### TEXT BLOCK
------------------------------------

CLEVELAND, Ohio -- Ensuring the growth of Cleveland State University, pitching industrial property with lakefront views to large companies and finding new uses for obsolete office buildings are just a few of the suggestions from a URS Corp. analysis of Cleveland.

Eleven local employees of the international engineering, construction and technical-services company recently spent several months studying the city and coming up with strategies for improving the urban core. Gary Hribar, who runs the company's Cleveland office, presented the team's findings Friday during a real estate event sponsored by law firm Ulmer & Berne and Inside Business Magazine.

Hriber described a city filled with contradictions: successful districts like East Fourth Street near financially distressed buildings; a bustling downtown on game days but empty city streets on a Friday evening; families living next to foreclosed and crumbling properties; and a strapped city that nonetheless has a strong culture of philanthropy.

"There's quite a bit of money floating around in the system, and if that money can be used wisely, it can be very effective," Hribar said.

------------------------------------

### COLLECTED DATA
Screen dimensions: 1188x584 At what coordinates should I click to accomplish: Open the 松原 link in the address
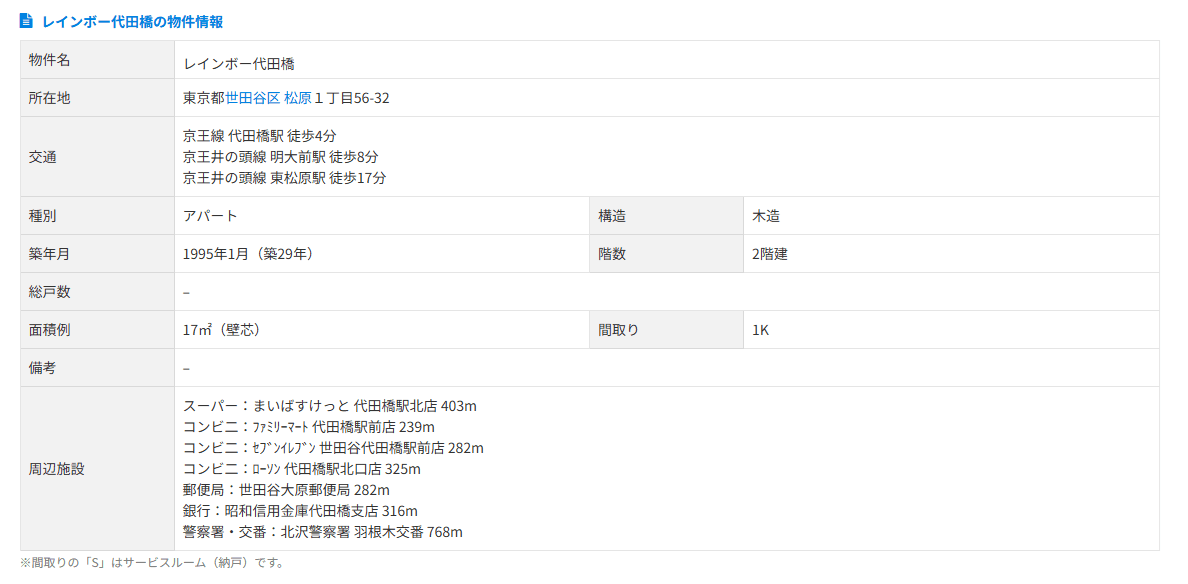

------------------------------------

### EXERCISE INSTRUCTIONS
Can you continue the article on the URS Corp. study of Cleveland, starting right after its last sentence? The data comes from a separate source and has no connection to the article.

### WRITTEN RESPONSE
To find out what's working and what's not, the URS team divided Cleveland into districts and assigned them a score of '1' to '10.' The lower the number, the more an area was suffering from vacancy and little investment. A higher number meant that a district was more vibrant, safe, investment-rich and attractive to people and businesses.

Cleveland's growth centers -- the area around the Cleveland Clinic and University Circle -- scored a '9.' PlayhouseSquare, the Warehouse District and the area that includes CSU and Cuyahoga Community College received high marks. Meanwhile, Cleveland's undeveloped lakefront and the area around East Ninth Street and Euclid Avenue, a nexus of vacancy, stood out as trouble spots. The worst scores went to neighborhoods and industrial areas checkered with vacant properties.

The URS analysis gave the city an overall score of '4,' then suggested ways that Cleveland might become an '8' or a '9.'

"We didn't want to just throw another plan on the pile," Jeff Homans, a senior urban planner at URS, said after the presentation.

So the team came up with some more apparent solutions, such as encouraging the growth of CSU, and some wild cards, such as building momentum around the planned downtown casino by offering poker nights at the top of Key Tower, blackjack events at the 55 Public Square building and weekend regatta races on Lake Erie.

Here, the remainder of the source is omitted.